Solenoide, by Cărtărescu

“No he llegado a ser escritor porque no he sido, desde el principio, escritor”. Solenoide es un texto que camina en procesión por los dantescos caminos mentales que supone el vivir. El alter ego, el yo virtual, renuncia a muchas cosas tras los fracasos anteriores, pero nunca a escribir. El destino le lleva a ejercer como un profesor de lengua rumana para alumnos de de quinto y séptimo curso, en un barrio popular del Bucarest comunista de la década de los 80. Una ciudad gris, fría, aburrida, melancólica y deprimente. Una carrera literaria fracasada y una profesión que no le interesa. “He amado la literatura como un vicio, pero no he creído sinceramente que ese fuera el camino” / “La literatura es, demasiadas veces, un eclipse de la mente… La escritura devora tu vida y tu cerebro como la heroína”. Cărtărescu decide investigar en la lucidez, el sueño, el recuerdo, la alucinación. La búsqueda provoca miedo y respeto.
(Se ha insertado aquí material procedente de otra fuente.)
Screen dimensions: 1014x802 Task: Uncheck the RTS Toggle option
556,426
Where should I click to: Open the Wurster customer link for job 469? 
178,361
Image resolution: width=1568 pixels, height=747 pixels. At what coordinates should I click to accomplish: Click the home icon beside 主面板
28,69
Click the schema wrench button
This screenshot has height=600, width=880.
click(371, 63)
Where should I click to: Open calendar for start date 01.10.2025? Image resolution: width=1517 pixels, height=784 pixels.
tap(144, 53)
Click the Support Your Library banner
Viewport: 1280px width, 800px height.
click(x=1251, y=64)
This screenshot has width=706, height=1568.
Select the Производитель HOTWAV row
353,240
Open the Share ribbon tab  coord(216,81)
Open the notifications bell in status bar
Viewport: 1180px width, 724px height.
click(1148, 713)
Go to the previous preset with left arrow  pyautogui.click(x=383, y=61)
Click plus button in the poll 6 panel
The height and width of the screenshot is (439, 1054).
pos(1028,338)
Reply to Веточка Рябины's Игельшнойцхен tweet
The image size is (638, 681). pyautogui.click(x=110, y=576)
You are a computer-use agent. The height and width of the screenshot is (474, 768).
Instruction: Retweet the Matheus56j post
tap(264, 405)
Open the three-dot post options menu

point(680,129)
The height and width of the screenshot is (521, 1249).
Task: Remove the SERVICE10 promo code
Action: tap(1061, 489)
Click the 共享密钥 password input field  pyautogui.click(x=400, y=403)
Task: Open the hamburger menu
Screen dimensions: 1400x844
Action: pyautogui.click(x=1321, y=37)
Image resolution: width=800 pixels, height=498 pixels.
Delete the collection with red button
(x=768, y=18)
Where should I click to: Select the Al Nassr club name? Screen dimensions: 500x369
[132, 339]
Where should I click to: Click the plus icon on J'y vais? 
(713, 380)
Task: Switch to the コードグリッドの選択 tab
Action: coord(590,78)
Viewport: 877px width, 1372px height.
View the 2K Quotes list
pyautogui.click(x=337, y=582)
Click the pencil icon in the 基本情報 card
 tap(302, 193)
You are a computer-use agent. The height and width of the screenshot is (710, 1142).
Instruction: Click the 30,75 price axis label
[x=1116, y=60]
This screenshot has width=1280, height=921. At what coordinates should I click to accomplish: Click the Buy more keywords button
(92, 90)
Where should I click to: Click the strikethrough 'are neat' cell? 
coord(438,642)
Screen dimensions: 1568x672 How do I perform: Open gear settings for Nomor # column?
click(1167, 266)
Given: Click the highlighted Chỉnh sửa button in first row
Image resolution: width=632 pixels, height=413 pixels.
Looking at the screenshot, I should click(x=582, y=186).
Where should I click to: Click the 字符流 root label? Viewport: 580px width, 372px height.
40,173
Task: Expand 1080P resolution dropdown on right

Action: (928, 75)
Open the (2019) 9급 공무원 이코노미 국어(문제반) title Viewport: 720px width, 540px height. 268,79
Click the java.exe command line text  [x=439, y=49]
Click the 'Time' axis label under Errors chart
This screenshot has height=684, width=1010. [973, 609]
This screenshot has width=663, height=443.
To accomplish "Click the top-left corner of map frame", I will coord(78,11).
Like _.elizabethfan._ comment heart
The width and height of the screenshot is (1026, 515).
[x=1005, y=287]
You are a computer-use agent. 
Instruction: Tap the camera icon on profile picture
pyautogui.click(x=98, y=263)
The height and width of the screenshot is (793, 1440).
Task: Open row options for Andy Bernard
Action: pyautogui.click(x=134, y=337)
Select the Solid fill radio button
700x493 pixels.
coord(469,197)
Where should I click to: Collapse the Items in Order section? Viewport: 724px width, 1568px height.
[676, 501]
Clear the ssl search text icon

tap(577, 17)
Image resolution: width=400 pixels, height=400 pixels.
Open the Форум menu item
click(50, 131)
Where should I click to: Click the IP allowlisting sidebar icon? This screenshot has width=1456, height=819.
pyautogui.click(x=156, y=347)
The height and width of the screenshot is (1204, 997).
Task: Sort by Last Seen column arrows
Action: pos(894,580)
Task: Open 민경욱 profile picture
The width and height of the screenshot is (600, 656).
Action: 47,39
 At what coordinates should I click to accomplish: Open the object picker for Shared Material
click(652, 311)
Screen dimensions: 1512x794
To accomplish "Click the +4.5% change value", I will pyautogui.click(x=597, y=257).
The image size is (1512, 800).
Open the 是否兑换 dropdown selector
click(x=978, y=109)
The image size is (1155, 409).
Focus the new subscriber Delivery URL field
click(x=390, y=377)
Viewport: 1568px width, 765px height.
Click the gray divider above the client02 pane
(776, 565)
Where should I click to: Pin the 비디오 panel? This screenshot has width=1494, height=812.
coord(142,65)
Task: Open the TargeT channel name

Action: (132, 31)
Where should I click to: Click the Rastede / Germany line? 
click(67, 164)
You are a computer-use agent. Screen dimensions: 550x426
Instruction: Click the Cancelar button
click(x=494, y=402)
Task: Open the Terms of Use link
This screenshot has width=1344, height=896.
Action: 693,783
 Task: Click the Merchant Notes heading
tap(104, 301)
Solenoide también está lleno de detalles vintage, como la tecnología, que le proporcionan levitaciones y hasta relaciones sexuales. “Nuestro destino debería ser la huida, aunque fuera hacia una prisión más vasta que desemboca en otra más vasta aún en una serie de infinitas celdas, pero para ello las puertas deberían abrirse de repente en la pared amarillenta de nuestro hueso frontal”. Solenoide es un urdido plan de fuga, es una obra monumental, una utopía negra con final luminoso, como él mismo la define.